6月3~11日、モスクワのボリショイ劇場で第14回モスクワ国際バレエコンクールが開催された。
同コンクールは1969年から4年に1回開催されており、世界の若手バレエダンサーにとって重要な登竜門となっている。
コンクールの主催者はロシア連邦文化省、芸術監督はボリショイ劇場の偉大なコレオグラファー(振付師)、ユーリ・グリゴロビッチ氏である。
今回のイベントはグリゴロビッチ氏の生誕95周年記念でもあり、コンクールの審査委員長を務めた。
2022年2月24日にウクライナ特別軍事作戦が始まって以来、ロシアからは多くの芸術家が出国した。
また、ロシアの芸術家はその政治姿勢にかかわらず海外で冷たい対応を受けることが相次ぎ、ロシアは経済制裁だけではなく芸術の世界でもボイコットされている。
こうした状況下、今回のこのコンクールは本当に国際的になるか心配されていた。
ところが、いざふたを開けてみると、コンクールの審査員も参加者も、多くの外国人が参加していることが判明した。
コンクールの審査員は伝統的にロシアと海外の振付師、ロシアと海外バレエ団のソリスト、著名な評論家などが務めている。今回も例外ではなかった。

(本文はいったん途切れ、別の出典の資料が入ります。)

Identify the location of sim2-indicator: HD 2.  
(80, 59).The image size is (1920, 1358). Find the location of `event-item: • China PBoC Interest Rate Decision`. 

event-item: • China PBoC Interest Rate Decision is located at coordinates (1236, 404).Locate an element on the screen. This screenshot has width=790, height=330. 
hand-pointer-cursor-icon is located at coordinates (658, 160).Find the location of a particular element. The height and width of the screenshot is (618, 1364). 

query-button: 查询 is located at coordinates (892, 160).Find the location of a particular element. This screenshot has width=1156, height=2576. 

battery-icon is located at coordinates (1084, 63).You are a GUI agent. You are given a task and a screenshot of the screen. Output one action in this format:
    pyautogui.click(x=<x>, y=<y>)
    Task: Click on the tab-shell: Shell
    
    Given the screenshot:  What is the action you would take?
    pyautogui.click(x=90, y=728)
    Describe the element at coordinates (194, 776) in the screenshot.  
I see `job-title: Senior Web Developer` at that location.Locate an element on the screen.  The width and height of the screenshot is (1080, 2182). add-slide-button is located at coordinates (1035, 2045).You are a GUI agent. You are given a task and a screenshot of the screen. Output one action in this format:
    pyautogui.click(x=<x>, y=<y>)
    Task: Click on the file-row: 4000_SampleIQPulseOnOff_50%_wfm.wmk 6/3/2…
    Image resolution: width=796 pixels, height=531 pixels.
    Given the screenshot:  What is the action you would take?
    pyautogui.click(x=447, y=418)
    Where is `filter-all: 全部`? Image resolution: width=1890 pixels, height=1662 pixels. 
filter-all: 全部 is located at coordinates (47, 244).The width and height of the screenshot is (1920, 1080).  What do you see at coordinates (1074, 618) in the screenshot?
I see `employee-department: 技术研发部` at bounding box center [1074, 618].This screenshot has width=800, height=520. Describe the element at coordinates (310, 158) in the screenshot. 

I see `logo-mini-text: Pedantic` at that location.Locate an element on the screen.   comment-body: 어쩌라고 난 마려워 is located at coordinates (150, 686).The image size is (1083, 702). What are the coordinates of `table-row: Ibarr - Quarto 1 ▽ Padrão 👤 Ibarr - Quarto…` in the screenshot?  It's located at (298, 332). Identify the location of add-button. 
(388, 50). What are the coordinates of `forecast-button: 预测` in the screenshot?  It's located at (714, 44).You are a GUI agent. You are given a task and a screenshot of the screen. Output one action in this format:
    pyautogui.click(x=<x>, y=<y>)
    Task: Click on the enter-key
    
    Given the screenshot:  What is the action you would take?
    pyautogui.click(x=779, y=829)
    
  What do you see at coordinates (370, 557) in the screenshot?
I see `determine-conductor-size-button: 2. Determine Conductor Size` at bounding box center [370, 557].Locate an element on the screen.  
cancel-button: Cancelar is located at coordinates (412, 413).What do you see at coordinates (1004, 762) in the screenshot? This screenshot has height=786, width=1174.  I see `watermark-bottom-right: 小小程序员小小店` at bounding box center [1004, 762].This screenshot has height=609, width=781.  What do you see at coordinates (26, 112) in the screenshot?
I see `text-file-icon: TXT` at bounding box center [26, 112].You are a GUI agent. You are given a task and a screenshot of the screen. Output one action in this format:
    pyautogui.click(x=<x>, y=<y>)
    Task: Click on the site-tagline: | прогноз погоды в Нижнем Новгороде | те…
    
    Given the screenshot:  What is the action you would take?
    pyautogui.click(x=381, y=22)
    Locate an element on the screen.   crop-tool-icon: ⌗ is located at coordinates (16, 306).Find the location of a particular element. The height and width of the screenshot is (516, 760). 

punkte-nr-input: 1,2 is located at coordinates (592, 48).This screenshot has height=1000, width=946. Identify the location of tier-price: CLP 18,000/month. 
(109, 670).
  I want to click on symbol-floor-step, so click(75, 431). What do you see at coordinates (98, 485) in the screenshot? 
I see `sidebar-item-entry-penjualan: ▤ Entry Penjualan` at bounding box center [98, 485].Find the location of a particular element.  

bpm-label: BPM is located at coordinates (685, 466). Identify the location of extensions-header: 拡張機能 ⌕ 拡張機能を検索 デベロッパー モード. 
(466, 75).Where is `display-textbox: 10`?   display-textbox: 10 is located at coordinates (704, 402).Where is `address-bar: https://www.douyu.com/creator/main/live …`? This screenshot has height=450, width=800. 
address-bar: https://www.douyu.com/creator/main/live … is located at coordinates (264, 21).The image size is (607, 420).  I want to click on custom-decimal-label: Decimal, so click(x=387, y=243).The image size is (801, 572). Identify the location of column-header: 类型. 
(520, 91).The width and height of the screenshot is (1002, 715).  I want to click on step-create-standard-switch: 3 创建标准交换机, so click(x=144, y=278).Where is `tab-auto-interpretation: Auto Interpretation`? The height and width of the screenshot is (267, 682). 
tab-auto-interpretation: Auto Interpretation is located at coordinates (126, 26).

審査員には、ロシアからはボリショイ劇場のプリマ・バレリーナで日本でも有名なスベトラナ・ザハーロバ、かつてボリショイ劇場のプリンシパル・ダンサーを務め現在は国立ワガノワ・バレエ・アカデミーの校長代理を務めるニコライ・ツィスカレーゼなど、世界中でロシア・バレエの大スターとして知られている人物が選ばれた。